The various illustrative blocks and components described in connection with the disclosure herein may be implemented or performed with a specially programmed device, such as but not limited to a processor, a digital signal processor (DSP), an ASIC, a field programmable gate array (FPGA) or other programmable logic device, a discrete gate or transistor logic, a discrete hardware component, or any combination thereof designed to perform the functions described herein. A specially programmed processor may be a microprocessor, but in the alternative, the processor may be any conventional processor, controller, microcontroller, or state machine. A specially programmed processor may also be implemented as a combination of computing devices, e.g., a combination of a DSP and a microprocessor, multiple microprocessors, one or more microprocessors in conjunction with a DSP core, or any other such configuration.

The functions described herein may be implemented in hardware, software executed by a processor, firmware, or any combination thereof. If implemented in software executed by a processor, the functions may be stored on or transmitted over as one or more instructions or code on a non-transitory computer-readable medium. Other examples and implementations are within the scope and spirit of the disclosure and appended claims. For example, due to the nature of software, functions described above can be implemented using software executed by a specially programmed processor, hardware, firmware, hardwiring, or combinations of any of these. Features implementing functions may also be physically located at various positions, including being distributed such that portions of functions are implemented at different physical locations. Also, as used herein, including in the claims, “or” as used in a list of items prefaced by “at least one of” indicates a disjunctive list such that, for example, a list of “at least one of A, B, or C” means A or B or C or AB or AC or BC or ABC (i.e., A and B and C).

Computer-readable media includes both computer storage media and communication media including any medium that facilitates transfer of a computer program from one place to another. A storage medium may be any available medium that can be accessed by a general purpose or special purpose computer. By way of example, and not limitation, computer-readable media can comprise RAM, ROM, EEPROM, CD-ROM or other optical disk storage, magnetic disk storage or other magnetic storage devices, or any other medium that can be used to carry or store desired program code means in the form of instructions or data structures and that can be accessed by a general-purpose or special-purpose computer, or a general-purpose or special-purpose processor. Also, any connection is properly termed a computer-readable medium. For example, if the software is transmitted from a website, server, or other remote source using a coaxial cable, fiber optic cable, twisted pair, digital subscriber line (DSL), or wireless technologies such as infrared, radio, and microwave, then the coaxial cable, fiber optic cable, twisted pair, DSL, or wireless technologies such as infrared, radio, and microwave are included in the definition of medium. Disk and disc, as used herein, include compact disc (CD), laser disc, optical disc, digital versatile disc (DVD), floppy disk and Blu-ray disc where disks usually reproduce data magnetically, while discs reproduce data optically with lasers. Combinations of the above are also included within the scope of computer-readable media.

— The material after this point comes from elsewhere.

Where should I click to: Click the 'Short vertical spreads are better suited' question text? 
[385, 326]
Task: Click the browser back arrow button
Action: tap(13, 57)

The previous description of the disclosure is provided to enable a person skilled in the art to make or use the disclosure. Various modifications to the disclosure will be readily apparent to those skilled in the art, and the common principles defined herein may be applied to other variations without departing from the spirit or scope of the disclosure. Furthermore, although elements of the described aspects and/or embodiments may be described or claimed in the singular, the plural is contemplated unless limitation to the singular is explicitly stated. Additionally, all or a portion of any aspect and/or embodiment may be utilized with all or a portion of any other aspect and/or embodiment, unless stated otherwise. Thus, the disclosure is not to be limited to the examples and designs described herein but is to be accorded the widest scope consistent with the principles and novel features disclosed herein.